Seriously, I think all the stuff you have mentioned is about as good as it may get. I have tried the Petzlife gel and for the life of me it really didn't do much. I think having something for the dog to chew on a regular basis is probably as good as anything. I have been buying Bully Sticks for my dog which are 100% digestible and last more than 5 minutes for aggressive chewers. What I also do is use a chlorohexidine rinse after the dog has eaten to help prevent plaque from forming. Just spray it along the gum line and that's it. That and scale the dogs teeth yourself as I have had to do on occasion. 

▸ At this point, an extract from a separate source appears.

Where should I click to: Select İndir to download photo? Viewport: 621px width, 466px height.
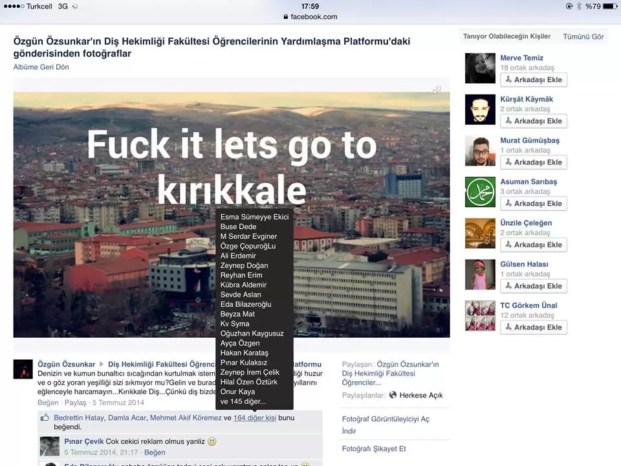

P.S. Some claim that when they went to a raw diet that the teeth cleaned up on their own, but I'm not going to venture down that road.


----------



## kafkabeetle (Dec 4, 2009)

Sorry I didn't respond right away. I typed out a nice long response and then somehow lost it and was too frustrated to try again at the time. ;p

Anyway, I think I'm going to get more Petrodex toothpaste, and some ofthis rinse to replace the Petzlife. The active ingredient is chlorohexidine, whereas it was grapefruit seed oil and alcohol in Petzlife. It's cheaper so I thought it couldn't hurt to try something new. I have confidence in the effectiveness of Petzlife, but she really hates the taste of it.

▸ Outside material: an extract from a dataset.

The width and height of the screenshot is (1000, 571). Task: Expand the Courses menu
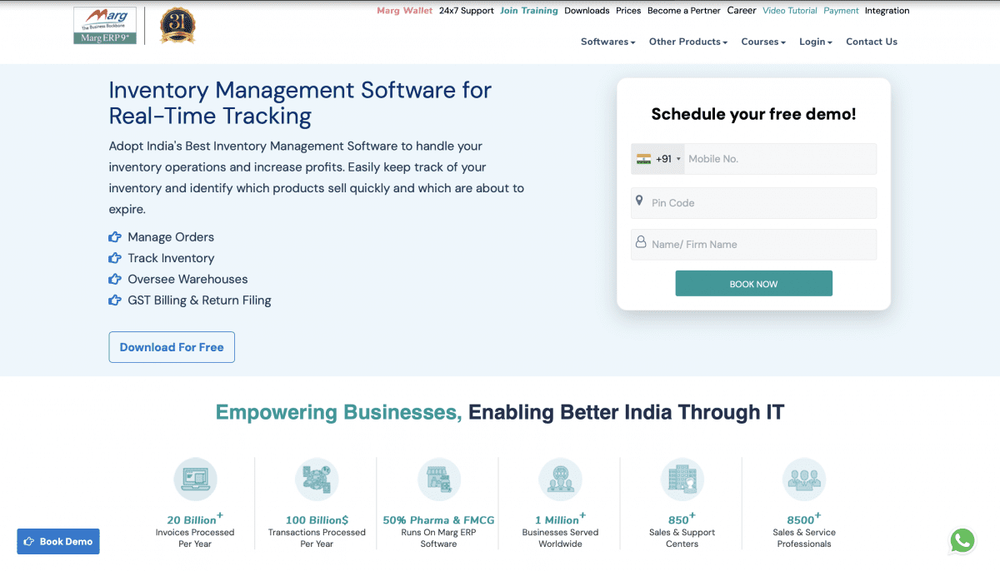click(761, 41)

As for chewing, she gets a nylabone type product, antlers (she's not crazy about them) and some very thin unbleached rawhides. I'd like to go raw aside from recreational bones, but it's not in the cards right now, and most likely will not be within the lifetime of my current dog.


----------



## luv mi pets (Feb 5, 2012)

Biotene has a product line now for dogs. DO NOT buy the human kind, it contains xylitol. Xylitol is very dangerous for dogs to ingest. The feedbacks so far is good on this product. Drinking water additive and a daily paste to rub along the gumline. I will be starting my trail on these products shortly.


----------



## TomN (Jul 1, 2007)

I used to give rawhide, but IMO there are much healthier choices, bully sticks being one of them. Have a look at this site for 100% digestible healthy dog chews and treats. These Tripe spirals may be on my next order. http://www.bestbullysticks.com/home...st_bully_sticks_tripe_spirals_5_6_inches.html


----------



## kafkabeetle (Dec 4, 2009)

luv mi pets said:


> Biotene has a product line now for dogs. DO NOT buy the human kind, it contains xylitol. Xylitol is very dangerous for dogs to ingest. The feedbacks so far is good on this product. Drinking water additive and a daily paste to rub along the gumline. I will be starting my trail on these products shortly.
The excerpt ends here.